金が高値を更新し続けている中、銀の価格も急騰している。貴金属の販売・買い取りを行う田中貴金属工業のHPによると、銀1グラムあたりの店頭小売価格(税抜)は2023年11月の最高値が133.87円だが、24年11月には179.19円を記録。1年間で1.3倍以上の伸びをみせた。
11月7日発売の「週刊新潮」では、銀価格の急騰について報じた。記事では、日本貴金属マーケット協会代表理事の池水雄一氏の話として、銀は金と同様に昔から宝飾や通貨に使われる貴金属とみなされてきたため、金と似たような値動きをすると紹介している。銀の高騰は金価格に引っ張られてきたというのが一因のようだ。ただし、金は9割が宝飾用や国家備蓄として買われるが、銀は半分近くが工業原料。銀を使う産業の景気によって、銀価格は上下するようだ。

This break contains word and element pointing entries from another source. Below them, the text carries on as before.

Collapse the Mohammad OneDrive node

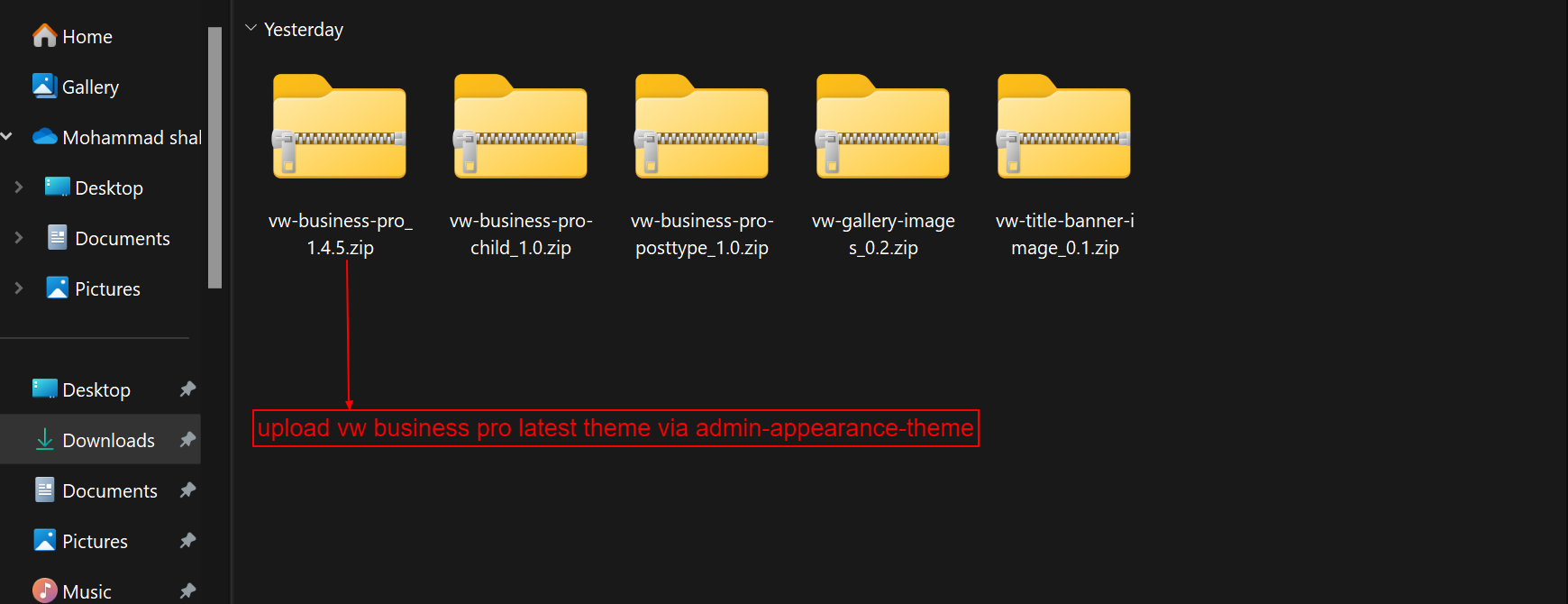tap(6, 137)
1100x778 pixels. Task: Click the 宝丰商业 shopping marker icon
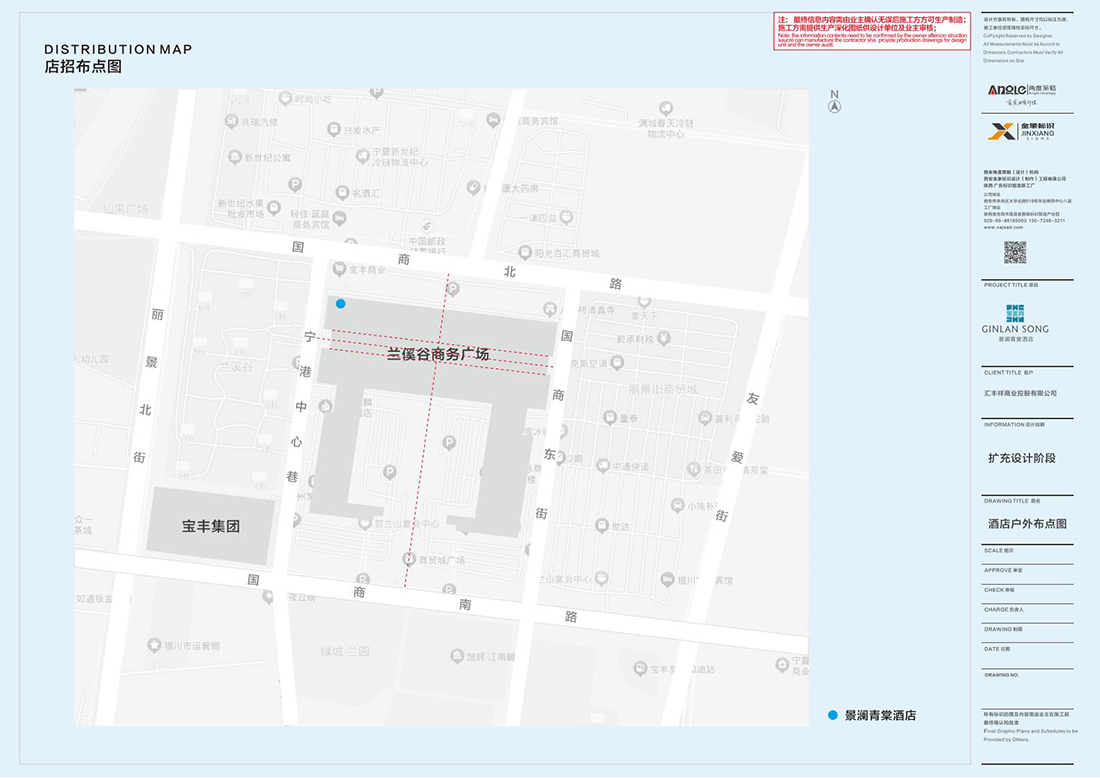(336, 269)
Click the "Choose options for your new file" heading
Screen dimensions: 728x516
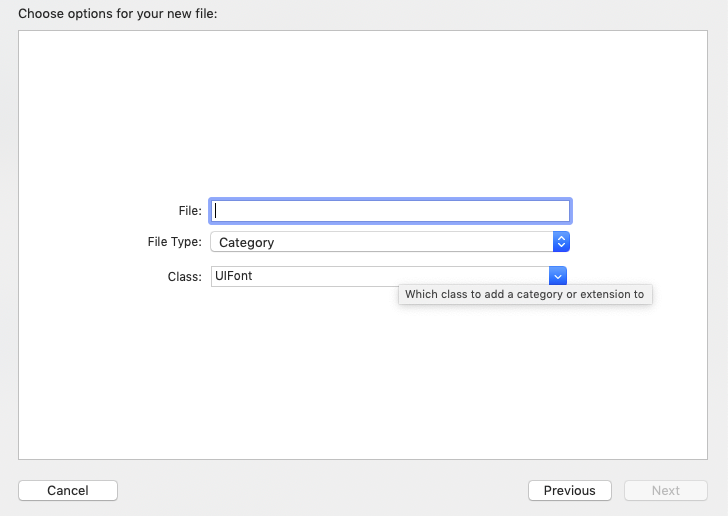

工業用として、銀は半導体や太陽光パネルなどに使用されている。電子機器には欠かせない半導体の需要は今後も続くと見られ、太陽光パネルも再生可能エネルギーへの関心の高まりが追い風となっている。ちなみに、東京都では25年4月から新築住宅への太陽光パネルの設置が義務化。これが全国へと波及すれば、太陽光パネルの需要は一気に増えるかもしれない。
「銀に投資するには地金商で現物を購入するほか、銀価格に連動したETF(上場投資信託)を通じて購入することができます。ただ、銀は金と比べて市場が小さいことなどから価格の値動きが激しいのが特徴です。投資は余剰資金で行い、決して無理はしないこと。また、目先の値動きに一喜一憂せず、長期的な視野を持つことが必要です」(マネー誌ライター)
銀は魅力的な投資商品だが、注意も必要だ。